Stated goal 1: Could you repeat a passage from the Kubernetes install notes word for word, beginning at the words that contain "sudo rm -rf" and stopping after "node (control plane)"?
Stated goal 2: Do these statements agree with the Kubernetes install notes? Answer yes or no for each, quoting the deciding words: (a) The calicoctl tag in the values.yaml is v3.25.1. (b) The kubeadm init command sets the pod network CIDR to 10.244.0.0/16. (c) The ipPools entry uses IPIP encapsulation.

Document:

## begin

Skip to main content Link Menu Expand (external link) Document Search Copy Copied

Installing Kubernetes on DGX using Kubeadm

Created : 26/05/2022
Status: Draft

Writeup

These are simplified instructions to install k8 and services

If you had previous installations

drain all nodes 

reset kubeadm

sudo kubeadm reset --cri-socket=unix:///var/run/cri-dockerd.sock

rest changes to networking

sudo rm -rf /etc/cni/net.d
rm -rf $HOME/.kube

sudo iptables -P INPUT ACCEPT
sudo iptables -P FORWARD ACCEPT
sudo iptables -P OUTPUT ACCEPT
sudo iptables -t nat -F
sudo iptables -t mangle -F
sudo iptables -F
sudo iptables -X

Fresh install

run the command in the master node (control plane)

sudo kubeadm init --pod-network-cidr=192.168.0.0/16 --cri-socket=unix:///var/run/cri-dockerd.sock

setup

mkdir -p $HOME/.kube
sudo cp -i /etc/kubernetes/admin.conf $HOME/.kube/config
sudo chown $(id -u):$(id -g) $HOME/.kube/config

setup network stuff

install calico

install calico and the install calicoctl

note:

my values.yaml

imagePullSecrets: {}

installation:
  enabled: true
  kubernetesProvider:
  cni:
    type: Calico

apiServer:
  enabled: true

certs:
  node:
    key:
    cert:
    commonName:
  typha:
    key:
    cert:
    commonName:
    caBundle:

resources: {}

tolerations:
- effect: NoExecute
  operator: Exists
- effect: NoSchedule
  operator: Exists

nodeSelector:
  kubernetes.io/os: linux

podAnnotations: {}

podLabels: {}

tigeraOperator:
  image: tigera/operator
  version: v1.29.3
  registry: quay.io
calicoctl:
  image: docker.io/calico/ctl
  tag: v3.25.1

calicoNetwork:
  bgp: Enabled
  ipPools:
  - cidr: 192.168.0.0/16
    encapsulation: VXLAN
    natOutgoing: Enabled
    nodeSelector: all()

## end

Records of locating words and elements
## begin

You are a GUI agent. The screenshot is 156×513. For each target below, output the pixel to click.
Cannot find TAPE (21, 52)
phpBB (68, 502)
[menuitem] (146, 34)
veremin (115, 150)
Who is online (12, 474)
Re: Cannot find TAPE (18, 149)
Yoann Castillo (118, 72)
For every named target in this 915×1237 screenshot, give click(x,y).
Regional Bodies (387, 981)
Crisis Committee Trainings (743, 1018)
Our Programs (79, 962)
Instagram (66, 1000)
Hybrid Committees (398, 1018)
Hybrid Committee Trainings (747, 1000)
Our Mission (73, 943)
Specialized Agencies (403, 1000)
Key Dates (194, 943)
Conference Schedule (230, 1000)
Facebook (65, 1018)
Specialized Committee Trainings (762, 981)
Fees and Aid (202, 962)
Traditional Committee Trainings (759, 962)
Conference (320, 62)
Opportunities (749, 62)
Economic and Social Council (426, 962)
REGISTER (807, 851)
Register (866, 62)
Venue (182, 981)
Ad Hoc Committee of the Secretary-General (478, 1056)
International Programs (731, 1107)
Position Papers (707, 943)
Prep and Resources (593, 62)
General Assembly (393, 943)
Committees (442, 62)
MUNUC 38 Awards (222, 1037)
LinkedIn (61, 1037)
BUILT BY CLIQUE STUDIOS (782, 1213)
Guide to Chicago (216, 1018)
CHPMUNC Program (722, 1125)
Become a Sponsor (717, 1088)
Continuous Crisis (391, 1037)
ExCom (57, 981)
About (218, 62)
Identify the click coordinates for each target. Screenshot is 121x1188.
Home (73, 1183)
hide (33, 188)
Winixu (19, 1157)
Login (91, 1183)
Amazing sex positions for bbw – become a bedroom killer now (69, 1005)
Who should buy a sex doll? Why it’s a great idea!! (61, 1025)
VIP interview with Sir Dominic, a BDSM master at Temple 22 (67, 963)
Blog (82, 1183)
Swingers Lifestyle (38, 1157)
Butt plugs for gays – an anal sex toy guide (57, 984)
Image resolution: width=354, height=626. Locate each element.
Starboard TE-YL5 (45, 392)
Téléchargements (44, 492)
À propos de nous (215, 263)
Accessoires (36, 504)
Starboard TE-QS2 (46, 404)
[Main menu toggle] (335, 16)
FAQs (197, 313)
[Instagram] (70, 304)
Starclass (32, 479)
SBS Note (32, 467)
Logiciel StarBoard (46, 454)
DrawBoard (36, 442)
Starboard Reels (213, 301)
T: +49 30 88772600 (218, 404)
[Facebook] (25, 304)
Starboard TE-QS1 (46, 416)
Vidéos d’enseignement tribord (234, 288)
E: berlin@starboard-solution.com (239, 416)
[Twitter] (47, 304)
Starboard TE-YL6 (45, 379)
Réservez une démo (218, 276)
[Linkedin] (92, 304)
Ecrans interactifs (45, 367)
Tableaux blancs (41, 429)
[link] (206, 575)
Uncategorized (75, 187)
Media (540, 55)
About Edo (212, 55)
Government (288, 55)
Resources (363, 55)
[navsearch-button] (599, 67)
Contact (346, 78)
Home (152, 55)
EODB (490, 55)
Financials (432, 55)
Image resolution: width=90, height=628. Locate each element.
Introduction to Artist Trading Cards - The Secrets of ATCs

## end

Correct output 1:
sudo rm -rf /etc/cni/net.d
rm -rf $HOME/.kube

sudo iptables -P INPUT ACCEPT
sudo iptables -P FORWARD ACCEPT
sudo iptables -P OUTPUT ACCEPT
sudo iptables -t nat -F
sudo iptables -t mangle -F
sudo iptables -F
sudo iptables -X

Fresh install

run the command in the master node (control plane)

Correct output 2:
(a) Yes: "tag: v3.25.1"
(b) No: "--pod-network-cidr=192.168.0.0/16"
(c) No: "encapsulation: VXLAN"